Alios Finance moves into Kenyan market
Posted Monday, July 23 2012 at 19:45
French firm Alios Finance is expanding to the Kenyan market.
It is relocating its African headquarters from Tunis to Nairobi, attracted by the multi-billion-shilling asset finance industry as local businesses increasingly warm to alternative forms of lending.
Alios Finance has mainly been operating in Francophone Africa since 1959 but is now expanding to Anglophone sub-Saharan Africa.
“We have been based in Tunis but have now relocated the offices to Nairobi,” said chief executive Jan Valk.
Alios Finance already operates in Zambia and Tanzania and is expected to start operations in Uganda by the end of the year. Democratic Republic of Congo is also in the expansion pipeline.
The firm is already leasing greenhouses and has committed $5 million (Sh419 million) for Kenyan SMEs under a $9 million (Sh754 million) loan from the International Finance Corporation (IFC).

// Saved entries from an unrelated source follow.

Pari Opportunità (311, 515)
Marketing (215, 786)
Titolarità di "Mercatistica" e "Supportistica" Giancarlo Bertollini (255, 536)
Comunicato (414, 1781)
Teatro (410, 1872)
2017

The remaining $4 million (Sh335 million) is for the Tanzanian market.
The firm focuses on SMEs and, on average, finances leases and equipment loans in $50,000 (Sh4.19 million) tranches but can go down to a tenth of this.
Businesses seeking financing from Alios Finance will be charged rates close to what competitors such as banks are charging but Mr Valk said that the firm is leveraging on a quicker turnaround time due to fewer procedures, coupled with short approvals.
High interest rates have discouraged borrowers but Mr Valk said that there is a market for asset finance by non-banks since they are able to structure deals that are industry specific.
The agriculture sector, for example, is better suited for lending that takes into account cash flows that come in drips during one part of the season and in gushes in the other.
Toyotsu and RentWorks (East Africa) are the other non-bank players in the local asset finance industry. RentWorks operates in seven countries with $4 billion (Sh335 billion) in assets globally.
Consolidated Bank Head of Credit Charles Kamari says that lending for a wide a variety of assets coupled with growth in the region makes the industry attractive.
“The asset finance industry is very attractive as it offers opportunities for lending that cuts across all sectors, from vehicle to machinery finance. It is not possible to estimate the market size,” said Mr Kamari.
Consolidated Bank generates up to 80 per cent of its revenues from SMEs and asset finance makes up 10 per cent (Sh917 million) of the bank’s loan book.
The attractiveness of asset leasing has also caught the Treasury’s eye. The government asked leasing companies and motor dealers to provide at least 1,500 vehicles and 300 ambulances as well as run transport services on its behalf back in September 2010.